• _Task to complete_
From the line below that contains "Poetry Resources (843, 115)" to the line that contains "September 2013 (1058, 1633)", repeat every line exactly, both ends included, and nothing else.

• _Data for processing_
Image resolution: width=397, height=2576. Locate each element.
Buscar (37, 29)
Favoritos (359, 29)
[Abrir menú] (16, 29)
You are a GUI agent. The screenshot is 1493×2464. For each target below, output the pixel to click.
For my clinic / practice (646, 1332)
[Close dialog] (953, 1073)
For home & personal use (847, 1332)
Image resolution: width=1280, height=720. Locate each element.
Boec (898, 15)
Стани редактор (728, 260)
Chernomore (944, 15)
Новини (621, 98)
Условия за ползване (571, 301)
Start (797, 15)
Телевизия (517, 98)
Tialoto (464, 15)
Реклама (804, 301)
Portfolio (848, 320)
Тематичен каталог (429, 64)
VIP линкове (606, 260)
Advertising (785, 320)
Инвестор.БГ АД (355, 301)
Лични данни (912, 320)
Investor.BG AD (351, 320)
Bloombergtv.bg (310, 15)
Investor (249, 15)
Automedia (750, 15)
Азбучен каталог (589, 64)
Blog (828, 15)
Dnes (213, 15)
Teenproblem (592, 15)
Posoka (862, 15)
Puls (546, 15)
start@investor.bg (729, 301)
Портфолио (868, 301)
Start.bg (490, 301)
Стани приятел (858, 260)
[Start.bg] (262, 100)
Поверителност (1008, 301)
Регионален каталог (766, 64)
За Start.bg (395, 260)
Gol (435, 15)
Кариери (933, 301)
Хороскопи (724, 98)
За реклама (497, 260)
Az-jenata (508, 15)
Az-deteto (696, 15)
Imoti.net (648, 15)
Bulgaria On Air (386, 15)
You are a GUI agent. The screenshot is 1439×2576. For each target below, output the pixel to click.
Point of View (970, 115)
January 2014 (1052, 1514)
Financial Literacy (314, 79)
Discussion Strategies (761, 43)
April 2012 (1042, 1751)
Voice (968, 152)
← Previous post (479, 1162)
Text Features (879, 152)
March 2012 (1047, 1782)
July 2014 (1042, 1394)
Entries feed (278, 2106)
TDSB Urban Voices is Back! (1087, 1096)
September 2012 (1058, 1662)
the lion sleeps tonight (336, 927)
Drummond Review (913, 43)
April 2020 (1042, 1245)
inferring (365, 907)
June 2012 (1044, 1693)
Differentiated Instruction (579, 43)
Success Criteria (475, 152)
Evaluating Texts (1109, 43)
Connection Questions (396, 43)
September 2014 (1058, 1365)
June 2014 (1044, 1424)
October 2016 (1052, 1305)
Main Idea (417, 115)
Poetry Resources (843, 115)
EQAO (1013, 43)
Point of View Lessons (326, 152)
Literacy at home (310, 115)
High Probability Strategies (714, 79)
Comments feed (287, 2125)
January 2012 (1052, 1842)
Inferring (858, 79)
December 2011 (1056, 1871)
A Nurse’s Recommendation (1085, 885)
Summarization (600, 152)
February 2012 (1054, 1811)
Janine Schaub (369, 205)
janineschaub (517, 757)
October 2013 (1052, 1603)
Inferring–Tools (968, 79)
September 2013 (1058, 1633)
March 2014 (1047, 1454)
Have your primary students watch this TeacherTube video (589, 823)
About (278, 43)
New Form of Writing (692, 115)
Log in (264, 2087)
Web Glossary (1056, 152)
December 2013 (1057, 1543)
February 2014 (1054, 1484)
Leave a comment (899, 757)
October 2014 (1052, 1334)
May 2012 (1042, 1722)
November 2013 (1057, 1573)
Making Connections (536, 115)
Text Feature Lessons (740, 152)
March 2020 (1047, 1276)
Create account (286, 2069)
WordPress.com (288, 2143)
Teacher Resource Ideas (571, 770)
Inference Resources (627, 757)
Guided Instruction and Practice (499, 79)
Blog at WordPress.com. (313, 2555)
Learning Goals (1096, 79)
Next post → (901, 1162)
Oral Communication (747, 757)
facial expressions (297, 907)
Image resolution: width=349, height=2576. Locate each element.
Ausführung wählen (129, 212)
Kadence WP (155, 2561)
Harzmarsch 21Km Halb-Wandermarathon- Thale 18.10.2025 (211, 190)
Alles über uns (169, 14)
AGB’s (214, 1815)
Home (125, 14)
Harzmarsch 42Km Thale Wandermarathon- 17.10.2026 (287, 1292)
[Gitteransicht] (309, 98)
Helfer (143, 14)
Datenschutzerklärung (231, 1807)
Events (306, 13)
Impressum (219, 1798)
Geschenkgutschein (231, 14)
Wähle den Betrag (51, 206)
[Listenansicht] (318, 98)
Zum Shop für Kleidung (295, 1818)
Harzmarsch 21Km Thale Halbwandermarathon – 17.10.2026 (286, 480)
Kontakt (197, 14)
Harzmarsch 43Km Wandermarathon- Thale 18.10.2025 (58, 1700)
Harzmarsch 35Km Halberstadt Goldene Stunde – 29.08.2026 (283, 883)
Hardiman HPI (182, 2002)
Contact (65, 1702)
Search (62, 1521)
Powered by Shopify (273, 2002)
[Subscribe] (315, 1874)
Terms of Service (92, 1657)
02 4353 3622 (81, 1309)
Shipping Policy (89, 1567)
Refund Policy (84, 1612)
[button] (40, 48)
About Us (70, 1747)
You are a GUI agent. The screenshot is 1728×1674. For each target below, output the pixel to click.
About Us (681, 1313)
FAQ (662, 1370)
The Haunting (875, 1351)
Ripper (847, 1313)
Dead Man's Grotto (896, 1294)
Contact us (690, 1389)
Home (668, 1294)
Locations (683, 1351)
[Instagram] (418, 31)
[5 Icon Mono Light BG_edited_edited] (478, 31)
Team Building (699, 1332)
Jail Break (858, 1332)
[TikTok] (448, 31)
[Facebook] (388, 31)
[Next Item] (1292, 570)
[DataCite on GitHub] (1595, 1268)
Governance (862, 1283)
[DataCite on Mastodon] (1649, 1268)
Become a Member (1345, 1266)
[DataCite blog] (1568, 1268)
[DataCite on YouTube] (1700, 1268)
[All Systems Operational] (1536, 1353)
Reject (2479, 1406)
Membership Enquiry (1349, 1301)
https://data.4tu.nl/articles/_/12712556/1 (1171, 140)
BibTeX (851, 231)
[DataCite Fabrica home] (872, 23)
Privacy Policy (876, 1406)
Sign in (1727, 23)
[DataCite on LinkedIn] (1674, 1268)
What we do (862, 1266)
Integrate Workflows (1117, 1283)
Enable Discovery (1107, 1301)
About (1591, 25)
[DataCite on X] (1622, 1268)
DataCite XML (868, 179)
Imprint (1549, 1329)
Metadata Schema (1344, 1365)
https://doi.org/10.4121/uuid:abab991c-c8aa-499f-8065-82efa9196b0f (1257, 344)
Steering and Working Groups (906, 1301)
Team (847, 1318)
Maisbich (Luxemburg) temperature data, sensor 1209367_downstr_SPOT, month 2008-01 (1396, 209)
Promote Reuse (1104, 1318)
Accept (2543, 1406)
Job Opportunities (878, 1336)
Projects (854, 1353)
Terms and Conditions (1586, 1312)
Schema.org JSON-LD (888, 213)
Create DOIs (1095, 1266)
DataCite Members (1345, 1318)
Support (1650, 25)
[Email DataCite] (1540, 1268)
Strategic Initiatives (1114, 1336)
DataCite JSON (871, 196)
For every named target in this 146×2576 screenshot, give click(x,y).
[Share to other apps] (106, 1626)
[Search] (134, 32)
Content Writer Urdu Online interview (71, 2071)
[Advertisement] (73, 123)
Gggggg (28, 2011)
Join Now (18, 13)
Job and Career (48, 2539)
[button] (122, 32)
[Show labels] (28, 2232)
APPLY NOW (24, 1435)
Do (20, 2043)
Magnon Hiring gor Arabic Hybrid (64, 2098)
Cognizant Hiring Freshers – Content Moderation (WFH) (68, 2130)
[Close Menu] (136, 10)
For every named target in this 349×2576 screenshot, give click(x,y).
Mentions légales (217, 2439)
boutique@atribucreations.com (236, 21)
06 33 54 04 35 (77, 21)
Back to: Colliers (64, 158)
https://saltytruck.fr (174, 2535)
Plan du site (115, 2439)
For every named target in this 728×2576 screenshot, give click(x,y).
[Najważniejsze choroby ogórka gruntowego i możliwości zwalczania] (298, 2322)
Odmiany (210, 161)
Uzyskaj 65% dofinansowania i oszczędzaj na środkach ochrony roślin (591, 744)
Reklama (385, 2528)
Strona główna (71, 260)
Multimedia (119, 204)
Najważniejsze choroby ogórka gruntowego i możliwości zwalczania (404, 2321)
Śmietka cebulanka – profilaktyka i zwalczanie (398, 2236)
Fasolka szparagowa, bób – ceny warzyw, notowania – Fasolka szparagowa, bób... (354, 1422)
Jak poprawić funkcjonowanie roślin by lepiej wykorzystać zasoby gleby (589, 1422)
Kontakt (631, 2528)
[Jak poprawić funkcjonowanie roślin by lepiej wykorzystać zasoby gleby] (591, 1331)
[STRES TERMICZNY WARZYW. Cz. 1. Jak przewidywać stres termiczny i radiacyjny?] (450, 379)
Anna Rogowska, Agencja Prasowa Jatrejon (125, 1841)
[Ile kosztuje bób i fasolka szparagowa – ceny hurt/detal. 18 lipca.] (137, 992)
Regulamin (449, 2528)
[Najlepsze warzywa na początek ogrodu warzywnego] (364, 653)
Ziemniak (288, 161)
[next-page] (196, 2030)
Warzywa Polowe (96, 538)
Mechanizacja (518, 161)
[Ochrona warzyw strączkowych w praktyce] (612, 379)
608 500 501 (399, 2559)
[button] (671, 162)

• _Solution_
Poetry Resources (843, 115)
EQAO (1013, 43)
Point of View Lessons (326, 152)
Literacy at home (310, 115)
High Probability Strategies (714, 79)
Comments feed (287, 2125)
January 2012 (1052, 1842)
Inferring (858, 79)
December 2011 (1056, 1871)
A Nurse’s Recommendation (1085, 885)
Summarization (600, 152)
February 2012 (1054, 1811)
Janine Schaub (369, 205)
janineschaub (517, 757)
October 2013 (1052, 1603)
Inferring–Tools (968, 79)
September 2013 (1058, 1633)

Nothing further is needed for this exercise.